For starters, it can drive up the value of a nation's currency, making other exports less competitive and imports more attractive. As Burgis points out, textiles used to be Nigeria's most important manufacturing industry. But cheaper Chinese imports smuggled in by Nigerian gangs (an illicit trade worth more than $2 billion a year) have devastated the industry -- one example of why Africa produces just 1.5 percent of global manufacturing output, despite its abundance of cheap labor.
Billions of dollars in oil revenues are also a tempting pot of money for bent politicians. One 2012 report said corruption had swallowed up $37 billion worth of Nigeria's oil money over the last decade. That surpasses the annual economic output of more than half the nations in Africa as well as Nigeria's annual federal budget. Such corruption has other toxic effects. Dirty money from bribes and kickbacks has to be laundered, and because those doing the cleaning don't care so much about profit or productive investment, their infusions of cash distort the value of assets.
Nigeria's reliance on oil for tax revenues also creates a perverse political dynamic: As Burgis puts it, "the ability of rulers of Africa's resource state to govern without recourse to popular consent." Instead of having to do right by taxpayers to win their votes, politicians focus on controlling and dispensing mineral wealth to bolster their patronage networks. "Politics becomes a game of mobilizing one's ethnic brethren," Burgis notes -- a contest with dangerous destabilizing effects in Nigeria's fractious polity. In fact, as one Nigerian governor explains, if he failed to share the wealth, ill-gotten or otherwise, "I've got a big political enemy."

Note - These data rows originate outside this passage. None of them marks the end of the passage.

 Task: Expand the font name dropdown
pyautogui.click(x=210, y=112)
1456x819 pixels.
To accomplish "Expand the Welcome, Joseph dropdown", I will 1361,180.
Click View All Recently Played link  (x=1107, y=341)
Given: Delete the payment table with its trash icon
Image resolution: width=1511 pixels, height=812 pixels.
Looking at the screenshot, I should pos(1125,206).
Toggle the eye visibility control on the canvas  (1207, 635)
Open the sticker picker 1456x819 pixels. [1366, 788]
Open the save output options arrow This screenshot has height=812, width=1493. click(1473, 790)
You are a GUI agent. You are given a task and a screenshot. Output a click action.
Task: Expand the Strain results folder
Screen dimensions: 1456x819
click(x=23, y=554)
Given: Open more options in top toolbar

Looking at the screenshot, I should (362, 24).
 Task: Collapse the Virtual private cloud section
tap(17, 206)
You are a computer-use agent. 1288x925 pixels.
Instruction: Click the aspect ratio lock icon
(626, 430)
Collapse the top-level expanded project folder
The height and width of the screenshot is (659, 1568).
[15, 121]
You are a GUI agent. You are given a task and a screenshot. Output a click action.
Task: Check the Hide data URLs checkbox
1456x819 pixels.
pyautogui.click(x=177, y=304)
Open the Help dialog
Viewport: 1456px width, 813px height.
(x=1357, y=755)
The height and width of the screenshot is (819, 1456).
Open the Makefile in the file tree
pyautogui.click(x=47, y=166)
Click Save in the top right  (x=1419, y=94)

Nigeria is far from the exception. At least 20 African countries are what the International Monetary Fund calls "resource-rich": that is, their natural resources account for more than one-quarter of exports. From the coltan mines of the Democratic Republic of the Congo and Guinea's rich bauxite and iron ore deposits to the diamond fields of Zimbabwe.
This looting depends on an all-too-willing cast of outside partners, whether Western mining and oil companies that bribe and abet massacres, or shady shell companies in the British Virgin Islands. The World Bank's International Finance Corporation, backs visibly corrupt, environmentally destructive, or just plain inequitable oil and mining ventures in Chad, Guinea and Ghana -- all countries it was supposed to be helping. Western criticism of China's growing presence in Africa carries a distinct whiff of hypocrisy.